Culture

Exile and the prophetic: Naming it Palestine, and being censored for doing so

This post is part of Marc H. Ellis’s “Exile and the Prophetic” feature for Mondoweiss. To read the entire series visit the archive page.

“Palestine.”  The very name evokes so much.  That’s why I found Martin Hughes’s post on the history of the word and territory fascinating.  

Naming is what sets humans apart.  Naming brings being into existence – beyond being.  On the personal level, names aren’t interchangeable.  This is true for collectives as well. 

On the Israel/Palestine scene, naming is crucial.  Barbra Streisand still calls Palestinians within the state of Israel, “Arabs,” as she did when she accepted her honorary Doctorate from Hebrew University last week.
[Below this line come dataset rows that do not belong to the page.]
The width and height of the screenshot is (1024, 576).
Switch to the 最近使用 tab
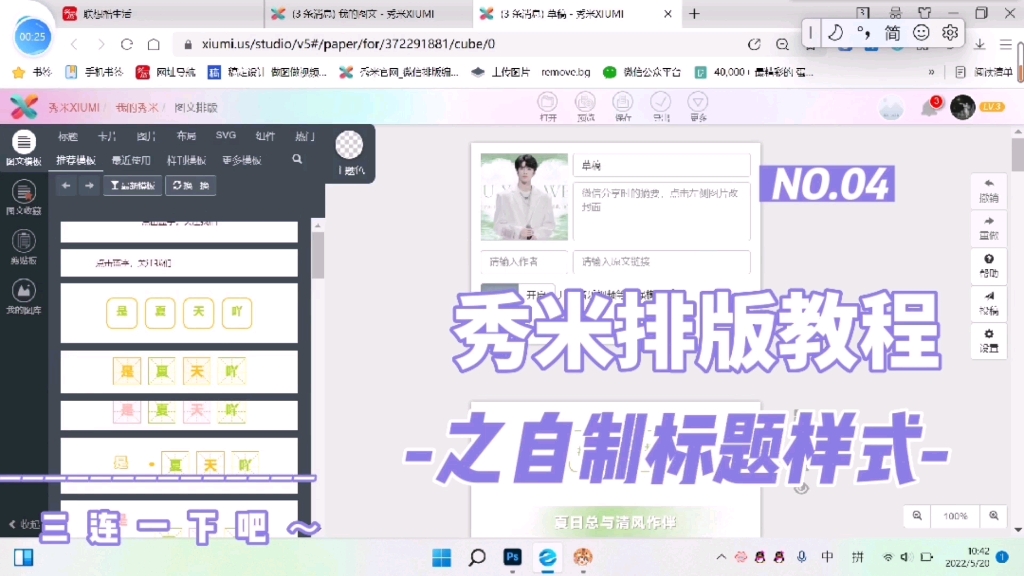tap(131, 160)
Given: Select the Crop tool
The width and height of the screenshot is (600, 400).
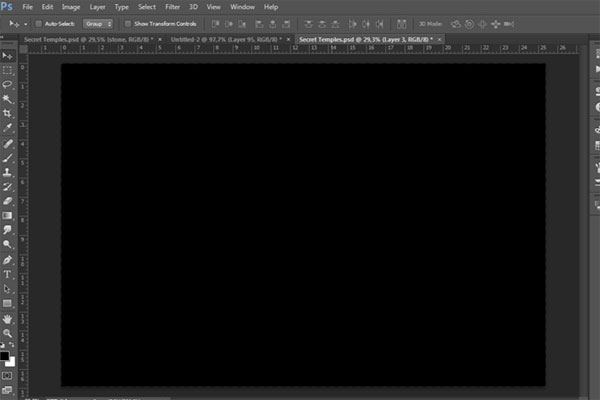Looking at the screenshot, I should (8, 114).
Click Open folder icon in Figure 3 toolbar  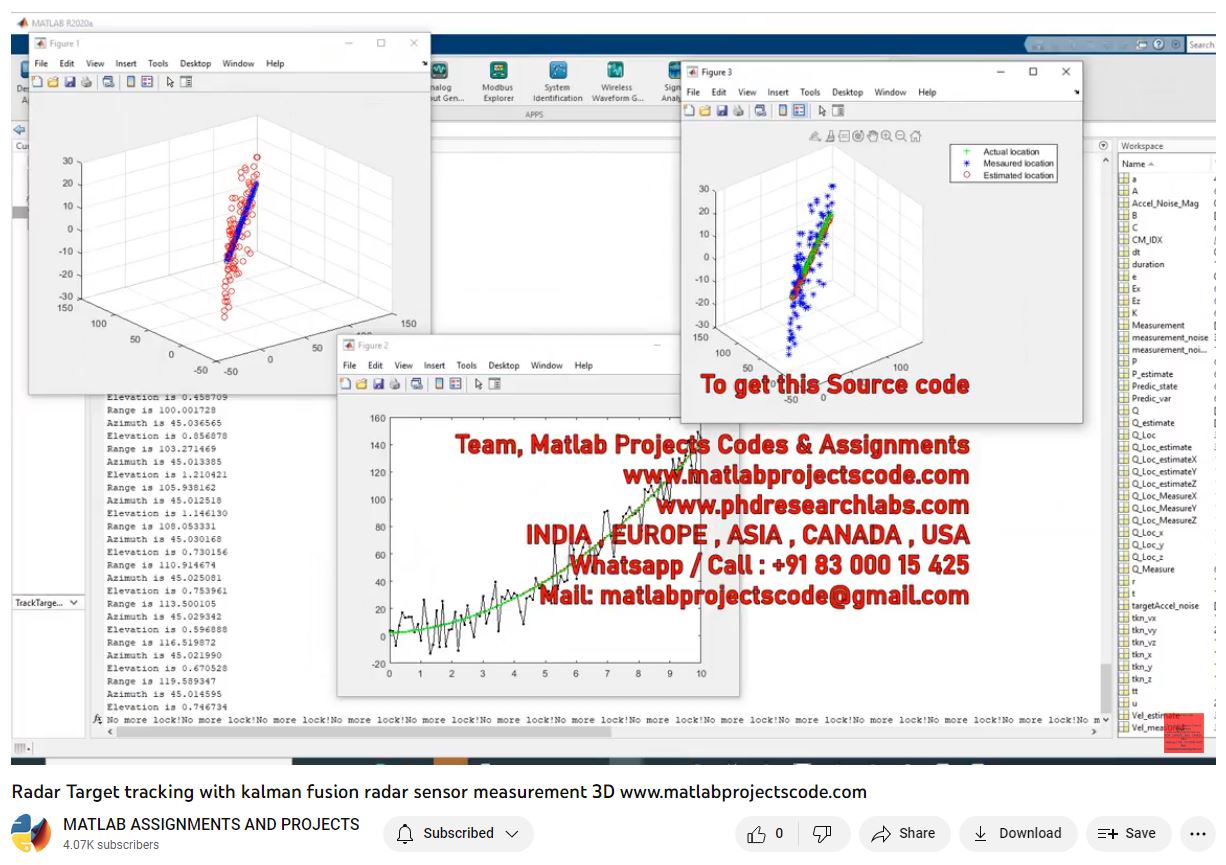coord(705,111)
Evidently “Palestinian” doesn’t role off her tongue as easily as (Jewish) women’s rights.

A few months ago I lectured at a seminary in Puerto Rico. A rabbi and two of his congregants came to revile me.  He led with his mighty right hook:  “There never was a Palestine, that name was never used.  Why do you lie about everything?”

If I had a dime for every time that “Palestine-never-existed” came my way, I’d be wealthy. 

But naming goes both ways.  If I could count the times my naming has been changed by well-meaning and supportive editors, I’d be wealthier still.

Below I cite four interesting examples of times I have been censored for naming. 

The lesson – Censorship doesn’t only come from conservative forces.

The message – If you stop people from naming realities beyond what you see or beyond what benefits you or your organization, then the discussion you seek to foster falters.  You and the people you represent lose out.  At any rate, it’s only a matter of time before the real naming takes root.

 Example 1:

After the Oslo Accords were signed, a prominent Palestinian academic journal asked me for an essay.  When I received the edited version back, I noticed one substantive change.  It had to with surrender.

In my text, I referred to Oslo as a Palestinian surrender. I noted that there was no shame in surrender since at certain times surrendering is the only way to survive to fight another day.  I noted as well that Jews specialize in surrendering.  This is one of the reasons Jews are on the scene today.

When I queried the editor, she understood my point but, in her view,the journal was hardly the place for this naming.  Why hang out Palestinian dirty laundry for all to see? The editors wanted Oslo named something else.

Example 2:

A few years later a Rabbi asked me for an essay for a book he was editing on the meaning of the Holocaust for contemporary Jews.  When I received a copy of the book, my use of “Holocaust” had been changed to “Shoah.”

Shoah means catastrophe, which the Holocaust certainly was, but the use of Shoah instead of Holocaust is precisely to further separate the Jewish experience of destruction from those who now use Holocaust to describe experiences of their people.  Without consulting me, the editor had changed the trajectory of my thought.  He wanted the Holocaust reserved for Jews. 

Example 3:

I was present at the origins of a Palestinian Christian liberation center located in Jerusalem.   When I started arguing that the Two State solution was over more than a decade ago, I was considered a troublemaker and was effectively banned from their conferences. 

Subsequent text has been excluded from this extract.